As we often seem to do, we look for a reason – as in one. Again, as is typically the case, there are several reasons. Everybody at the table gave answers – good ones. And, the two hour drive home lent some additional perspective.

There seems to be three reasons for the large crowds at Churchill’s night racing: 1) they presented a good product, 2) they made it a fun social event with music and other things, and 3) they lowered prices for admissions and concessions. Simply put, it worked.

Gary West of the Dallas Star-Telegram had some interesting observations. He noted that the track attracted a crowd of “33,481 for its final night of racing without slots, the Derby the Oaks or a Jonas Brothers concert.”

His point was simple: Give the fans a good product, an enjoyable time, a special experience and a bargain, and they will indeed come out to the track.
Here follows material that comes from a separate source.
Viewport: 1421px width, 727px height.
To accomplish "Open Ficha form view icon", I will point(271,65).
According to West, “Churchill first night of racing attracted a crowd of 28,011, but, by all accounts, the track fumbled. Fans had to wait in long lines to bet and to buy concessions. It was a classic case of dropping the ball when there was a clear field to the end zone. But Churchill, much to its credit, rallied to make amends. For its next night, June 26, the track offered an extended Happy Hour, with dollar beer. And 27,623 attended. Apology accepted. And Thursday, a throng came out for the final night of racing. For the three nights, Churchill attracted 89,115, an increase of 318 percent from the corresponding dates a year ago. The increased attendance also led to significant increases in handle.”

As the Office Depot add says “that was easy.” Or was it?
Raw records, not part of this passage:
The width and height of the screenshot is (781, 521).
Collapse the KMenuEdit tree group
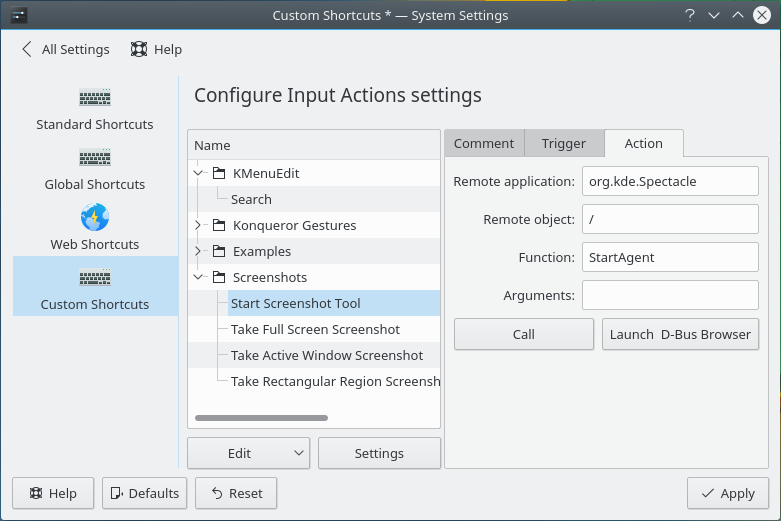click(198, 173)
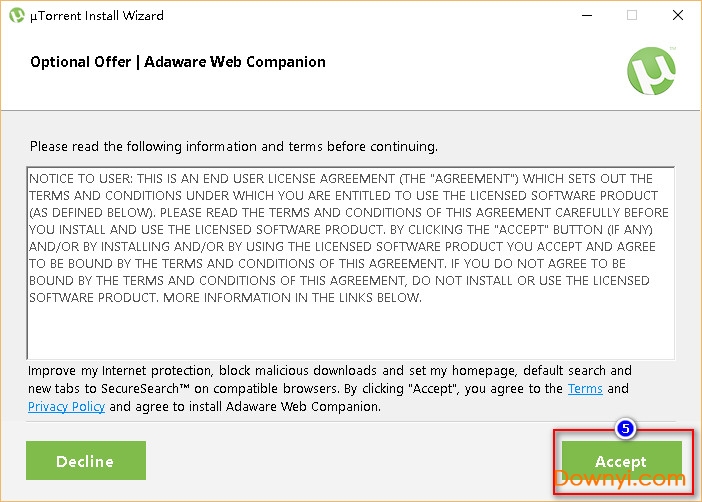This screenshot has height=502, width=702.
Task: Open the Privacy Policy link
Action: point(66,407)
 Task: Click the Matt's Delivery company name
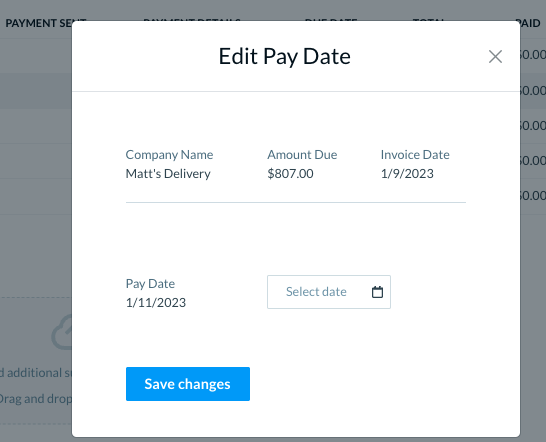pos(168,173)
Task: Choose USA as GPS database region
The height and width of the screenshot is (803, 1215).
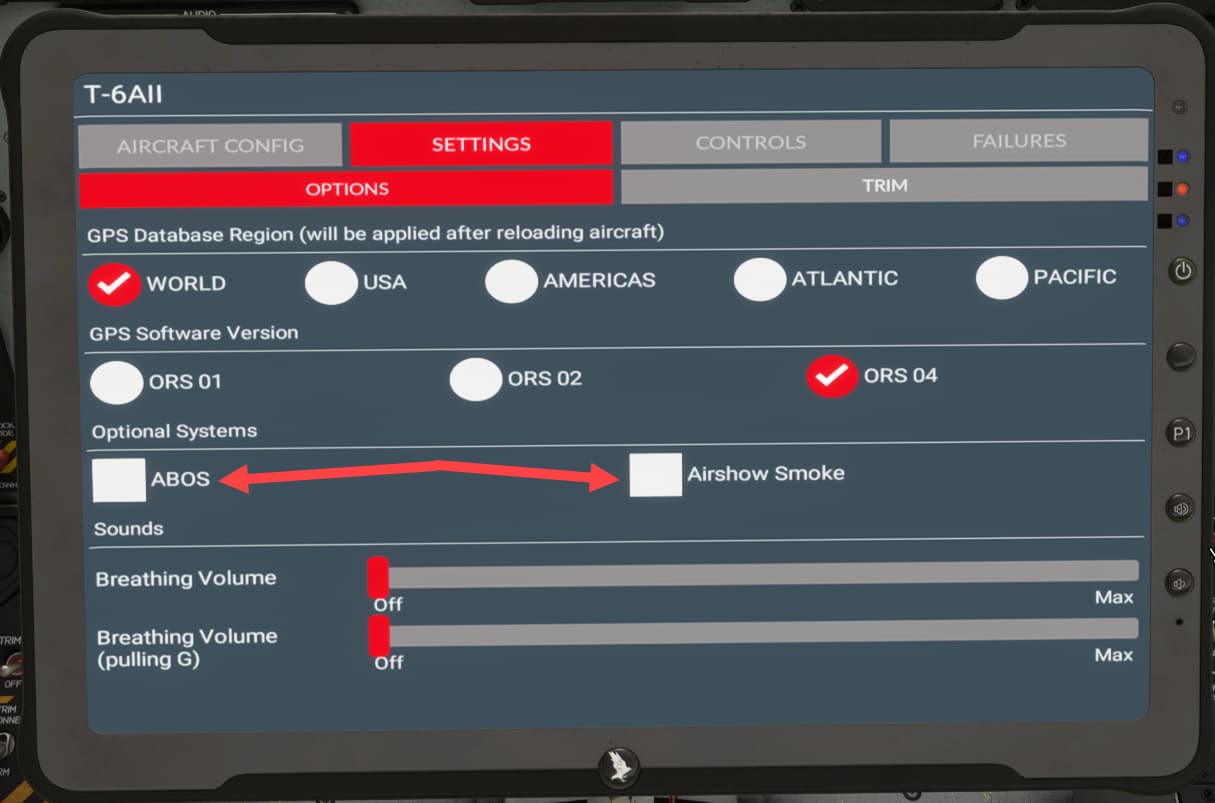Action: click(x=331, y=283)
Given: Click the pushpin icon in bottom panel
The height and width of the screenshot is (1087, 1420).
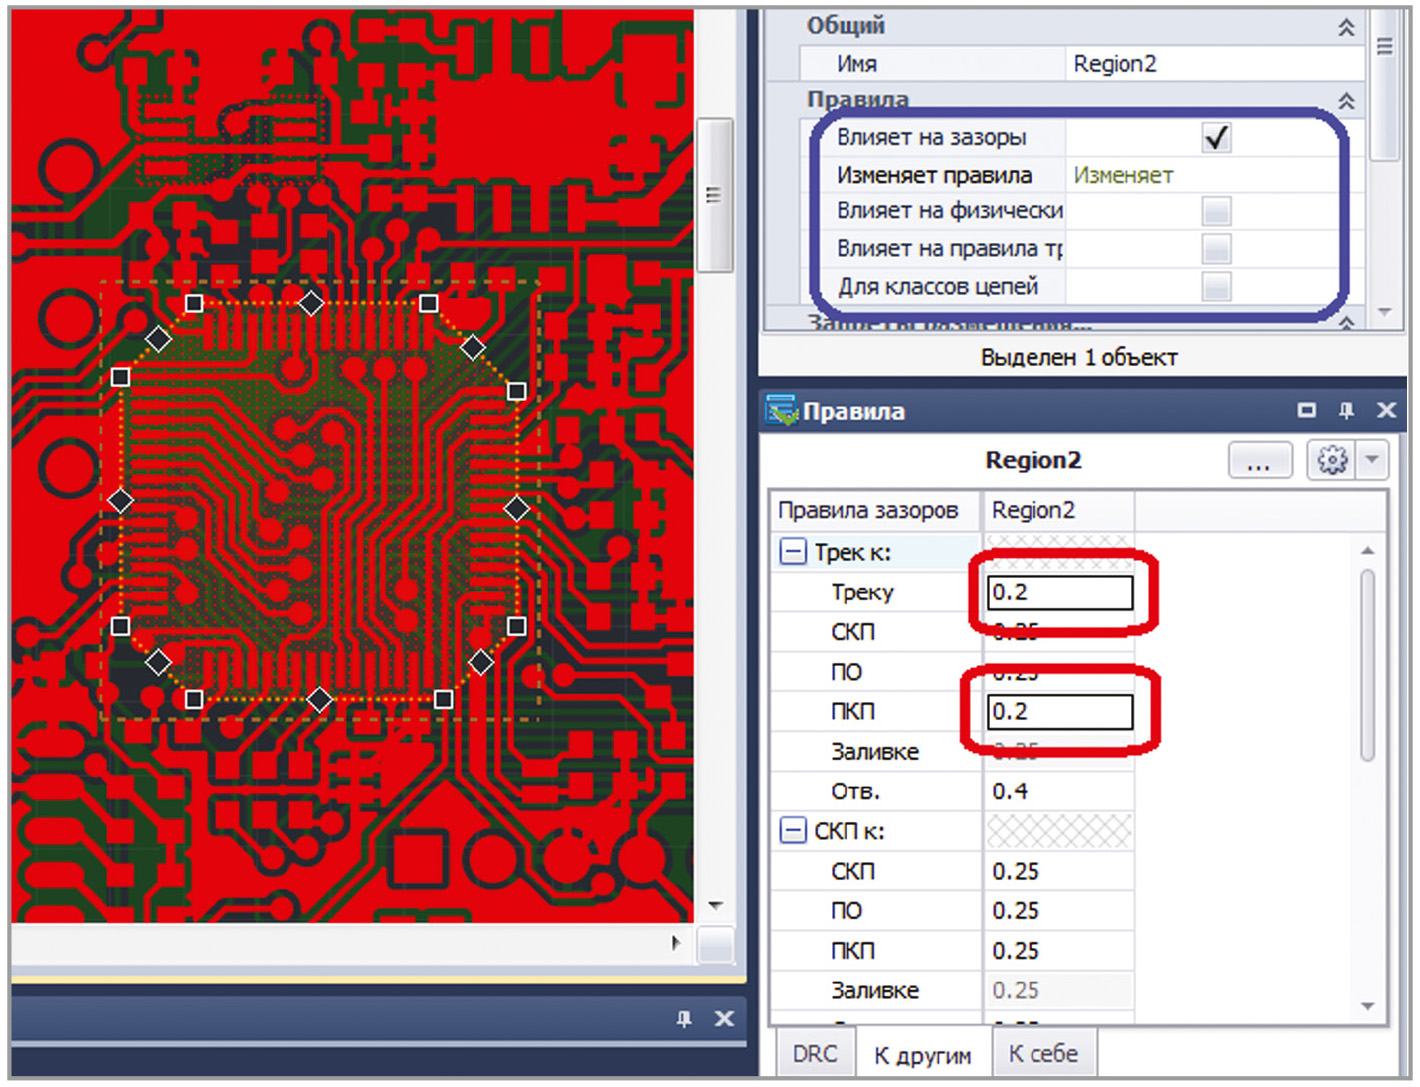Looking at the screenshot, I should pos(684,1019).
There are several key issues here. Yes, pricing is one of them, but the bigger picture is night racing at Churchill was something special – an event (at night when a lot of fans and potential attendees are off work).

(Side bar: Another relevant question is why didn’t horse racing embrace night racing long ago…There are reasons (lots of them) that other major sports play the majority of their games at night. Horse racing has resisted night racing because it’s horrificly inconvenient for the participants who traditionally get up very early in the morning. That not withstanding, the folks at Charles Town have been doing it for years…If this industry is going to survive as a “niche sport” – and like it or not, that’s what it is – we have to stop banging heads with the big boys during weekend afternoon primetime…but that’s another blog for another day.)

Every article that talks about boosting horse racing’s popularity mentions NASCAR. Well, guess what folks, NASCAR races three days a week. They qualify, they race one division on Saturday and the big boys on Sunday. Three days at only one track in the entire U.S. of A. It’s hard for racing to duplicate that model.

However, this we have learned from steeplechase racing – if it’s a special event and a well-marketed social event, big crowds will turn out. The challenge is how to incorporate this into the massively crowded live horse racing calendar?

Like it or not, the problem is too much racing. The only way to create the “special event/social event” environment is to race less often. There’s not much special about a Wednesday at Pimlico or Tuesday at Colonial…You can’t have a special event every day…And there is nothing “special event” about the seemingly 24 hour grind of a slot casino.

Problem is less racing has a negative economic impact on everybody involved – the horsemen, the owners, the breeders, and, at times, even the racetrack. So with millions invested by all the stakeholders everybody needs a maximum number of economic opportunities (good economic opportunities) to make the financial model viable. Hello, conundrum.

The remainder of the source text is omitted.